A new approach for treating multiple-drug resistant bacteria

Antibiotic-resistant hospital pathogens are not to be underestimated as a health risk. A research team has now introduced a new approach for treating multiple-drug resistant Staphylococcus in the journal Angewandte Chemie. It is based on a synthetic peptide that reduces the virulence of the bacteria by blocking their communication by "quorum sensing". Controlled release of the drug from degradable microparticles very strongly inhibited skin wound infections in an animal model.

The hospital is a place where we are supposed to get healthy, not be made sicker by a dreaded hospital infection. Pathogens that are often harmless to healthy people can become very dangerous when they enter the bodies of weakened patients, for example through surgical wounds or internal examinations. Alarm bells really start to ring in cases of multidrug resistant bacteria such as methicillin-resistant Staphylococcus aureus (MRSA), for which almost no antibiotic is effective. In the USA, about 100,000 hospital infections and almost 20,000 deaths are attributed to this bacterium.

The more antibiotics, the more resistance. The upcoming antibiotics crisis can only be overcome through alternative approaches. "Anti-virulence" strategies thus aim to reduce the infectiousness of the pathogen without killing it off. This reduces the selective pressure that leads to the development of resistance. Because the severity of the infection is reduced, ideally the patient's immune system can fight off the infection.

As their point of attack, the interdisciplinary team working with Helen E. Blackwell at the University of Wisconsin chose a chemical communication system used by bacteria to communicate with each other, called quorum sensing (QS). Many bacteria use QS to regulate the production of virulence factors, or toxins, involved in infections. Among other things, virulence factors give pathogens the ability to attach to host cells and enter them.

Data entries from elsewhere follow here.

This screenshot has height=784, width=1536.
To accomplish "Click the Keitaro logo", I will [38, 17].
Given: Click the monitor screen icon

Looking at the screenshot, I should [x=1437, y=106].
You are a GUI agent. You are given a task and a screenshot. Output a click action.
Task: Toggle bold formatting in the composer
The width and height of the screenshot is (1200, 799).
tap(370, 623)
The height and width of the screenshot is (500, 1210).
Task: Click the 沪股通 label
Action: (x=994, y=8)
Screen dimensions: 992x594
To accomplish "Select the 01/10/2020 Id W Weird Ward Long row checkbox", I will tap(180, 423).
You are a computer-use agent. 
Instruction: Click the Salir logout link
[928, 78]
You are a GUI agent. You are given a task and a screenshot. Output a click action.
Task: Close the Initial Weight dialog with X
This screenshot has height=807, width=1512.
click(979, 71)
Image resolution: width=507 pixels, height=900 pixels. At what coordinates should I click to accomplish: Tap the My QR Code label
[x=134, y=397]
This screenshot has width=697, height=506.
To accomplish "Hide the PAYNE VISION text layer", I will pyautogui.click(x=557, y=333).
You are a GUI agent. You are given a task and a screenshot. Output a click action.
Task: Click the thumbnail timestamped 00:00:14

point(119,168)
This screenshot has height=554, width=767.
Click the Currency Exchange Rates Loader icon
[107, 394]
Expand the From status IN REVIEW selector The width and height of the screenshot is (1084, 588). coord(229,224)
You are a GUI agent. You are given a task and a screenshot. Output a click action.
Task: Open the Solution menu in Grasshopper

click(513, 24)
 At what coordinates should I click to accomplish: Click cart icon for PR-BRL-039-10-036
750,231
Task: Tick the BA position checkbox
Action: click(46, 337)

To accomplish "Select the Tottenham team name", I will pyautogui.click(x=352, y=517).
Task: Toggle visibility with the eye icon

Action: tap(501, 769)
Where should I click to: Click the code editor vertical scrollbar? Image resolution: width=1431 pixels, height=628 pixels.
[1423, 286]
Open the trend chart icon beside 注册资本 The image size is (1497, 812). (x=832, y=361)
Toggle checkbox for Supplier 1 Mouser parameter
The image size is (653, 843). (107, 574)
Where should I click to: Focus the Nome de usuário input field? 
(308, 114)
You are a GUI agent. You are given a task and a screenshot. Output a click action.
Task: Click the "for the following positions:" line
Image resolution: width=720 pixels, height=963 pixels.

S .aureus and related bacteria have a QS circuit based on the "accessory gene regulator" (agr) system. The QS signal molecule is called the "autoinducing peptide" (AIP). The research team developed a synthetic peptide similar to AIP that blocks the agr system with unusual effectiveness, also blocking QS. Omitting an end part of the peptide chain significantly slowed the degradation of the inhibitor peptide in tissue. Encapsulation of the inhibitor in biodegradable polymer particles allowed for delayed release, prolonging the period of activity-;making high effectiveness at a low dose possible. In a mouse model for skin abscess, infections with S. aureus could be almost completely blocked by a local injection of the encapsulated peptide.

This new inhibitor peptide could provide an approach to therapeutic strategies for fighting bacterial infections and may provide new insights into the role of agr and QS in chronic infections. In addition, it could be the foundation for the development of coatings that block bacterial infections for applications like implants.